İnterbank
- Company type: Bank
- Industry: Banking
- Founded: 1888
- Defunct: 2 July 2001
- Headquarters: Istanbul, Turkey
- Products: Financial services
- Parent: TMSF

= İnterbank =

İnterbank A.Ş is a defunct Turkish bank, the successor of the Banque de Salonique (Selanik Bankası T.A.Ş.) founded in 1888 in Thessaloniki (Selanik) and relocated to Istanbul in 1910. In 1969, that bank was sold by its French controlling shareholders and renamed Uluslararası Endüstri ve Ticaret Bankası. It was renamed Interbank A.Ş. in 1990, several years after being taken over by Çukurova Holding. Çukurova sold its majority stake to Cavit Çağlar's Nergis Holding in 1996. It was taken over by the government's TMSF on 7 January 1999, merged with Etibank, and went into liquidation on 2 July 2001.
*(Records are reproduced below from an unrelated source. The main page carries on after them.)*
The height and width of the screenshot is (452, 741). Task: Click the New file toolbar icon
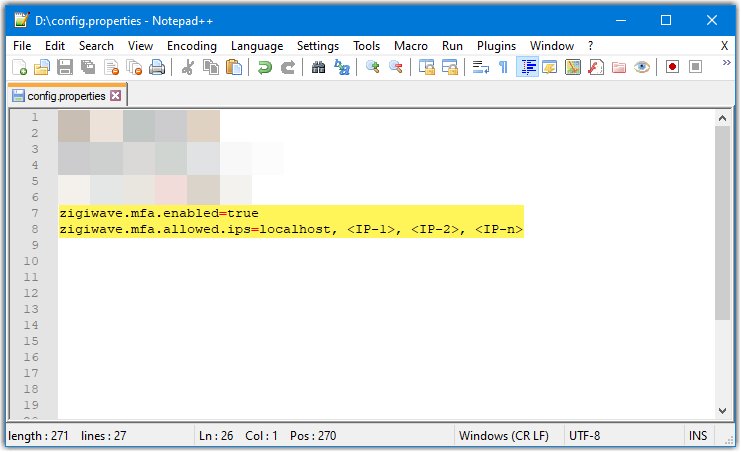pyautogui.click(x=19, y=67)
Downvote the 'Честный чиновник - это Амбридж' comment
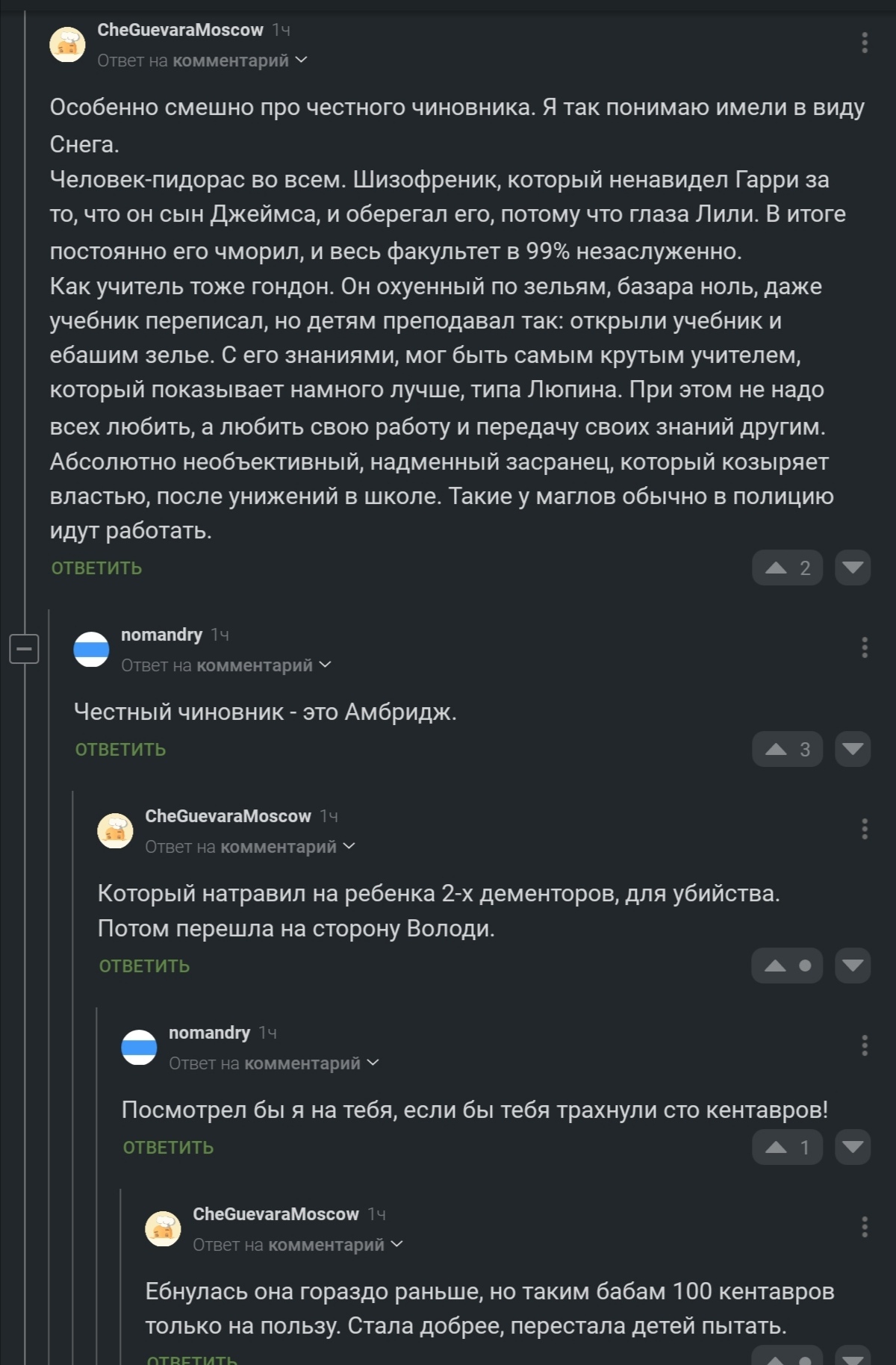Screen dimensions: 896x1365 coord(852,749)
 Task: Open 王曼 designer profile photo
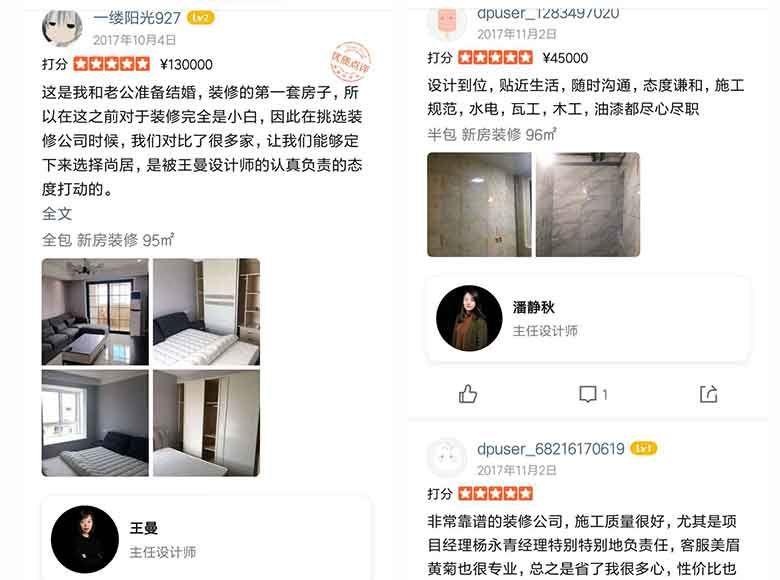(x=85, y=539)
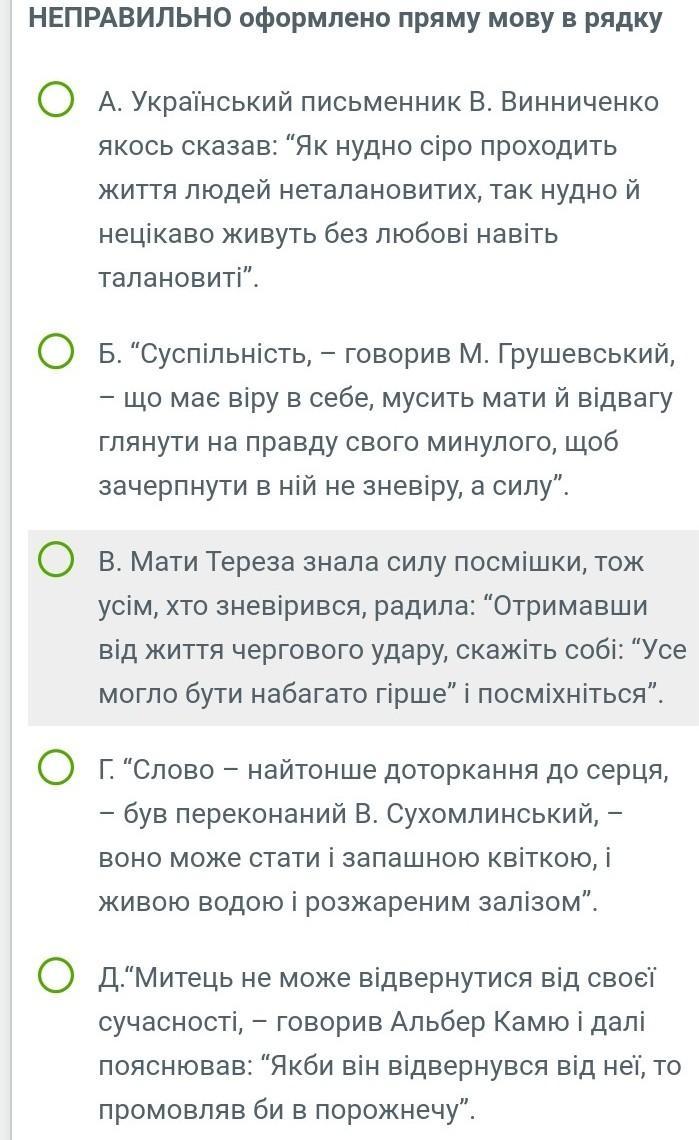Click the letter 'Д.' option label
This screenshot has height=1140, width=699.
click(x=111, y=978)
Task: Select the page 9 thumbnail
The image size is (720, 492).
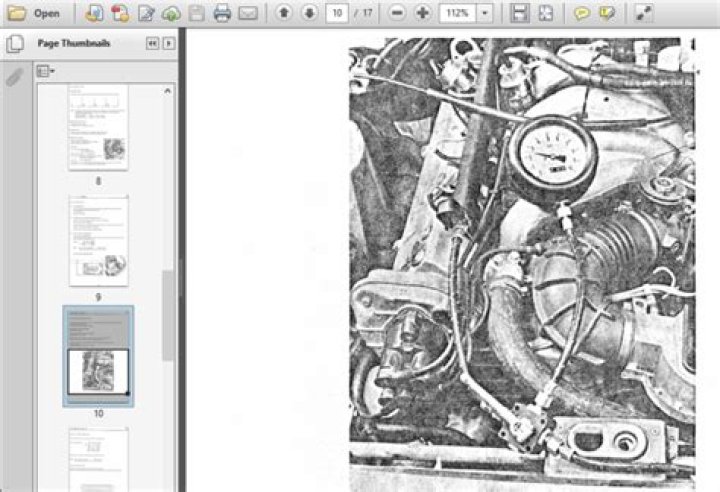Action: [98, 240]
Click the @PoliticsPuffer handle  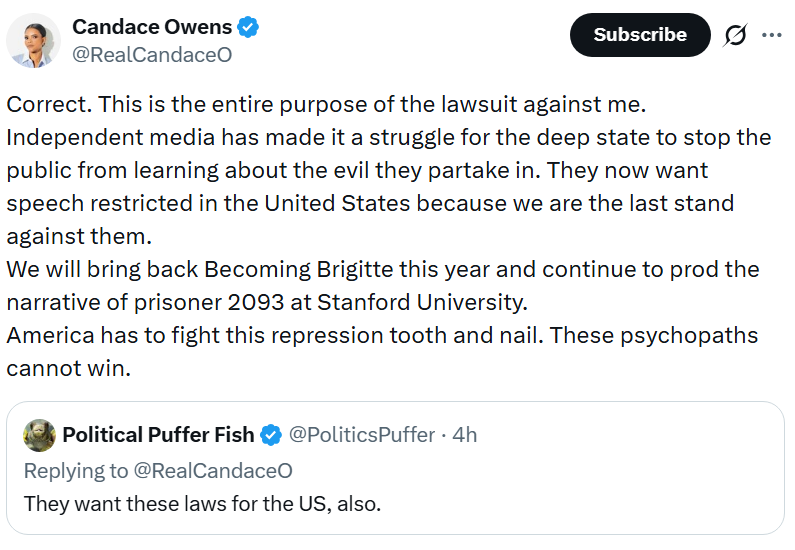pos(362,435)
In June 1999, prosecutors alleged that in 1998, Interbank had transferred over $650m to Nergis Holding companies - far in excess of legal limits for intra-group transfers. The total amount owed by Nergis to Interbank was said to be over $1.1bn. In 2004, Çağlar and others associated with Nergis were sentenced to three years and ten months for bank fraud relating to Interbank. He had initially been acquitted in 2002, but the government appealed, and reversed the acquittal. After Interbank was merged with Esbank under Etibank on July 2, 2001, Etibank was merged under Bayındırbank, which was wholly owned by the SDIF. Bayındırbank was renamed Birleşik Fon Bankası A.Ş. with the decision taken by the SDIF on December 7, 2005.